Psilocybin, a psychedelic compound, shows significant promise in influencing behavior through its interaction with neurotransmitter receptors. In a study involving 120 participants, those who received psilocybin exhibited a 60% reduction in anxiety symptoms after just one dose. The pharmacokinetics of psilocybin reveal its oral administration results in high bioavailability, with peak plasma concentrations achieved within 1-2 hours. Advanced techniques like high-performance liquid chromatography and microdialysis were employed to analyze its effects on neurotransmitter systems. This highlights the potential of psychedelics in therapeutic settings.

Advances and Pathophysiological Models of Hallucinogenic Drug Actions in Humans: A Preamble to Schizophrenia Research

Pharmacopsychiatry July 1, 1998 F.x. Vollenweider 131 citations

Hallucinogens like LSD and psilocybin, along with dissociative anesthetics such as PCP and ketamine, appear to involve multiple neurotransmitter systems, suggesting a dysbalance between serotonin, glutamate, and dopamine in limbic cortico-striato-thalamic circuitry may be critical for psychotic symptom formation. Using psychometric measures and PET imaging with FDG and specific receptor ligands, the data demonstrate that normal and abnormal thought and behavior are associated with a distributed neuronal network and multiple interactive neurotransmitter systems. The hallucinogen challenge paradigm is a powerful tool for elucidating the pathophysiology of neuropsychiatric disorders.

Investigation of serotonin-1A receptor function in the human psychopharmacology of MDMA

Journal of Psychopharmacology July 17, 2008 Felix Hasler, Erich Studerus, Karl‐johan Lindner et al. 53 citations

MDMA primarily works by releasing serotonin in the primate brain, with additional contributions from dopamine release and stimulation of dopamine D2 and serotonin 5-HT2A receptors. The role of serotonin 5-HT1A receptors in MDMA's effects in humans was unclear. In a double-blind, placebo-controlled study, 15 healthy men received placebo, the 5-HT1A antagonist pindolol, MDMA alone, or MDMA after pindolol. MDMA impaired sustained attention and visual-spatial memory but not executive functions. Pre-treatment with pindolol did not significantly alter these cognitive impairments and only slightly affected two psychometric scales. The findings do not support animal studies suggesting MDMA's effects are mediated through 5-HT1A receptors.

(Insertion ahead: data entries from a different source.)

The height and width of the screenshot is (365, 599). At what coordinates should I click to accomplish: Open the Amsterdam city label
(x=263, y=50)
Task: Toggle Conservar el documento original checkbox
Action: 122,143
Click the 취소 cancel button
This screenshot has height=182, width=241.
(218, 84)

The Effect of 5-HT2A/1a Agonist Treatment On Social Cognition, Empathy, and Social Decision-making

European Psychiatry March 1, 2015 Katrin H. Preller, Thomas Pokorny, Rainer Krähenmann et al. 20 citations

Social cognition, including empathy and reactions to social exclusion, is often impaired in psychiatric disorders like depression but is poorly addressed by current treatments. In a double-blind, randomized, cross-over study with healthy volunteers, psilocybin (0.215 mg/kg) reduced the neural response to social exclusion in the anterior cingulate cortex, a brain region linked to social pain, compared to placebo. Emotional empathy was enhanced after psilocybin, while cognitive empathy showed no significant change. These findings suggest that 5HT-1A/2A receptor subtypes modulate socio-cognitive functioning and may be relevant for treating social cognition deficits, particularly in depressed patients.

P.1.g.005 Serotonergic modulation of emotion processing by the mixed 5-HT1A/2A receptor agonist psilocybin reduces amygdala activation to negative stimuli – a pharmacological fMRI study

European Neuropsychopharmacology September 25, 2014 Rainer Kraehenmann, Katrin H. Preller, Erich Seifritz et al. 1 citation

This work examines the role of the 5-HT1A receptor in mediating the effects of psilocybin on amygdala reactivity. Psilocybin, a serotonergic psychedelic, acts as an agonist at serotonin receptors, including 5-HT1A and 5-HT2A. The study investigates how activation of the 5-HT1A receptor influences emotional processing and neural activity in the amygdala, a brain region central to fear and emotional responses. Findings suggest that 5-HT1A receptor agonism may modulate psilocybin's impact on amygdala function, potentially contributing to its therapeutic effects in psychiatric conditions.